Note : This is a new Markov chain with transition matrix, say P
Ωπ
What is the new transition matrix?
• P(x,y) = T(x,y) a(x,y) if y not equal to x
= (1 -∑z T(x,z)a(x,z)), z not equal to x
if y=x
We know transition matrix P has stationary
distribution π if
π(x)T(x,y)a(x,y)= π(y)T(y,x)a(y,x) for all x not
equal to y.
Transition matrix P has stationary distribution π if
π(x)T(x,y)a(x,y)= π(y)T(y,x)a(y,x) for all x not equal to y.
• Proof: For p to be stationary distribution for
transition matrix P(x,y), we need
πP= π, i.e ∑ over x( π (x)P(x,y)) = π (y).
Here take P(x,y)=T(x,y)a(x,y). But
π(x)P(x,y)= π(x)T(x,y)a(x,y)= π(y)T(y,x)a(y,x) = π (y)P(y,x)
So ∑ over x( π (x)P(x,y)) = ∑ over x( π (y)P(y,x))
= π (y) (∑ over x P(y,x))= π (y) since (∑ over x P(y,x))= 1.
Back to the filter
• The acceptance probability of a move is a(x,y)
• Rejection of moves slows the chain.
• So make a(x,y) as large as possible.
• How large can it be?
• We will force the `nice’ condition
π(x)T(x,y)a(x,y)= π(y)T(y,x)a(y,x),i.e., π(x)a(x,y)= π(y)a(y,x).
Since a(x,y) is a probability π(x)T(x,y)a(x,y)= π(y)T(y,x)a(y,x)
<= π(x) and π(y)
• So a(x,y)<= min(π(y)/ π(x), 1), since T is symmetric and a(x,y)
is a probability
Metropolis chain of a Markov chain
•
•
•
•
T(x,y) Transition matrix of Markov Chain
P(x,y) Transition matrix of Metropolis Chain
Is therefore defined as follows
P(x,y)= T(x,y) (min( π(y)/ π(x), 1), if y not = x
= 1- ∑
over z not=x
(P(x,z)) if y = x
For this P(x,y) , π is a stationary distribution
Why all this complication?
• Note that the Metropolis chain is `just another
Markov Chain’.
So why not start with it right away instead of
starting with some other Markov Chain and
then do this acceptance/rejection?
Reasons for the indirect procedure
1. May be difficult to build a Markov Chain
directly for a stationary distribution π
2. The Metropolis chain depends only on the
ratio π(y)/ π(x). Suppose we know π only
within some normalizing constant M which is
difficult to compute. Metropolis chain does
not care what M is.
Numbers assigned to vertices of a
graph. Find max value vertex
• If you `greedily’ move from any point to a
higher neighbour you can get trapped
at a local maximum
Consider a regular graph
Random walk has a symmetric transition matrix
For k>=1, define πk (x)= k^(f(x))/Z (k)
where f(x) is the number assigned to the vertex and
Z(k)= ∑ k^(f(x)) over all x, making πk (x), a
probability measure.
Suppose number of vertices Large
• Markov chain corresponding to π, difficult to
compute because Z difficult to compute.
• But Metropolis chain of the `random walk
Markov Chain’ accepts transition with
probability k^(f(x)-f(y)).
We will show that for large k this randomized
algorithm ultimately gets to a maximum vertex.

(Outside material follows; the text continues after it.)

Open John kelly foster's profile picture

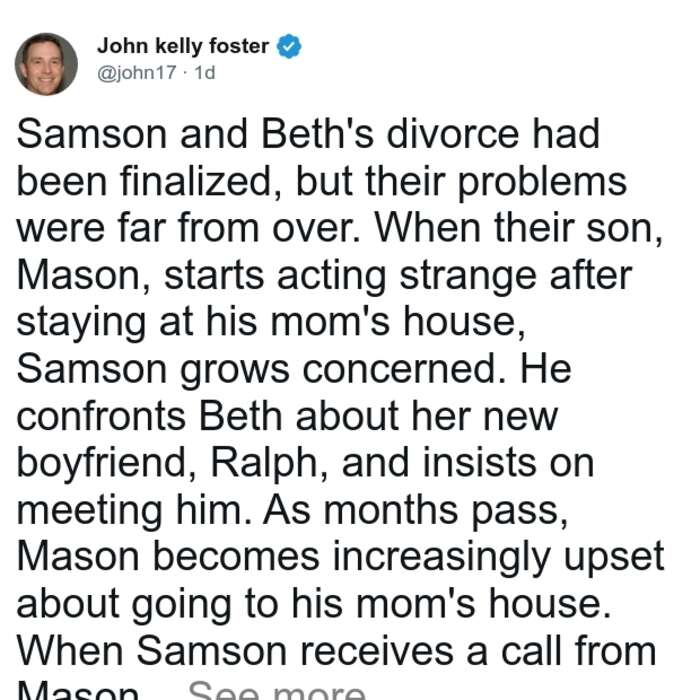46,64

Proof that Metropolis method hits max
value vertex
Since πk (x)= k^(f(x))/Z (k), this distribution
favours vertices with large value of f(x). Let f* be the max value
that a vertex has.
Define Ω* = collection of all vertices with max value.
• Now πk (x) can be rewritten as
( k^(f(x))/k^(f*)) / (Z (k)/ k^(f*))
• (Z (k)/ k^(f*)) can be written as |Ω*|(k^f*/k^f*) + summation
over the remaining elements of the expression k^f(x)/k^f*
• For large k, therefore, πk (x) converges to 1 over the vertices in
Ω*,
• i.e with probability 1 we hit one of the vertices with max value.